For example, I rebuilt the rotted redwood rear steps to the historic Agee House in the back of Manoa Valley for free. (Sadly, this wonderful building burned down a few years later.)

In business, the word “hustle” has the negative connotation of high pressure sales or a scam. In sports, it has a positive connotation of devoting more energy and effort as a means of compensating for lower skills or physical size. Step Three requires hustle: when you don’t have any advantages of capital, connections or skills, you have to acquire those by hustle and initiative.

Step Four: apply for obscure, small-sum scholarships. $500 may not sound like a lot, but it means competition will be lower and if you get it, that’s $500 you don’t have to earn. As you build your networks in the community, put the word out you’re looking for small scholarships for next semester’s tuition. In general, people tend to respond more positively to helping you with a specific goal rather than an open-ended or undefined goal such as “I need money for college.”

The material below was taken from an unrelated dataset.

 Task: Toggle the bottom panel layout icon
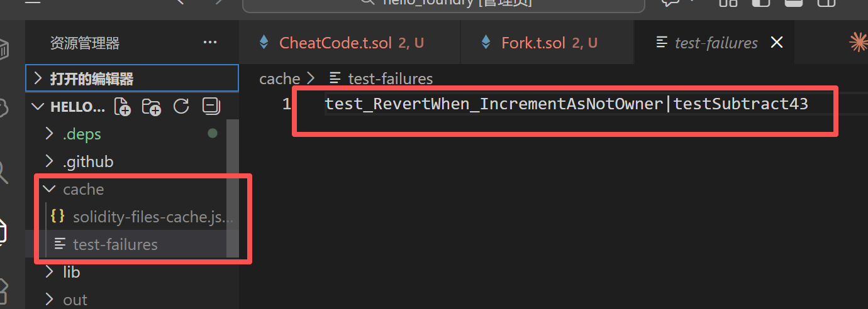793,3
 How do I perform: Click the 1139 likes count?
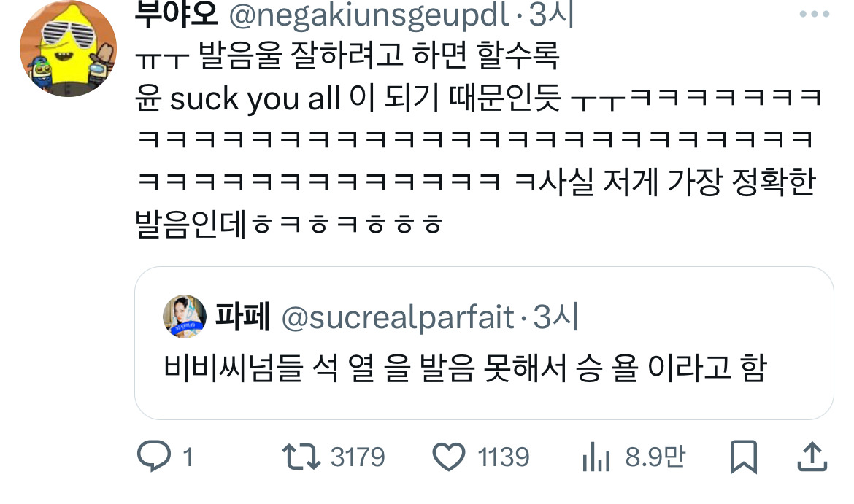pos(503,457)
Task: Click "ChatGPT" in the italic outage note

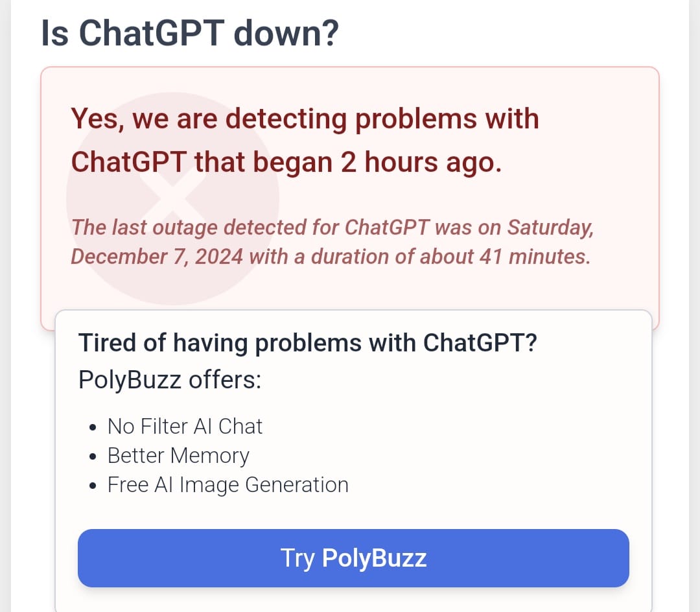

Step Five: work productively and ambitiously, i.e. work a lot but work smart. It never occurred to me that working 25+ hours a week and taking a full load of classes (4-5 classes and 15+ credits a semester) was something to bemoan–I was having a great time, and earned a 3.5 grade point average and my B.A. in four years.

60-hour work weeks should be considered the minimum effort necessary–but only if those hours are 100% productive work, not hours interrupted with games, phone calls, goofing off, etc. Those 60 hours are flat-out, power-out-the-work hours, not hours diluted by half-effort, distractions, etc.

Step Six: learn to do things yourself that cost money, such as maintaining your car. It’s not that hard to change the oil and other basics of maintenance.

If you push yourself and maintain a disciplined life, huge amounts of work can be ground through in a few hours. This is as true of digging a ditch as it is of plowing through texts and writing papers.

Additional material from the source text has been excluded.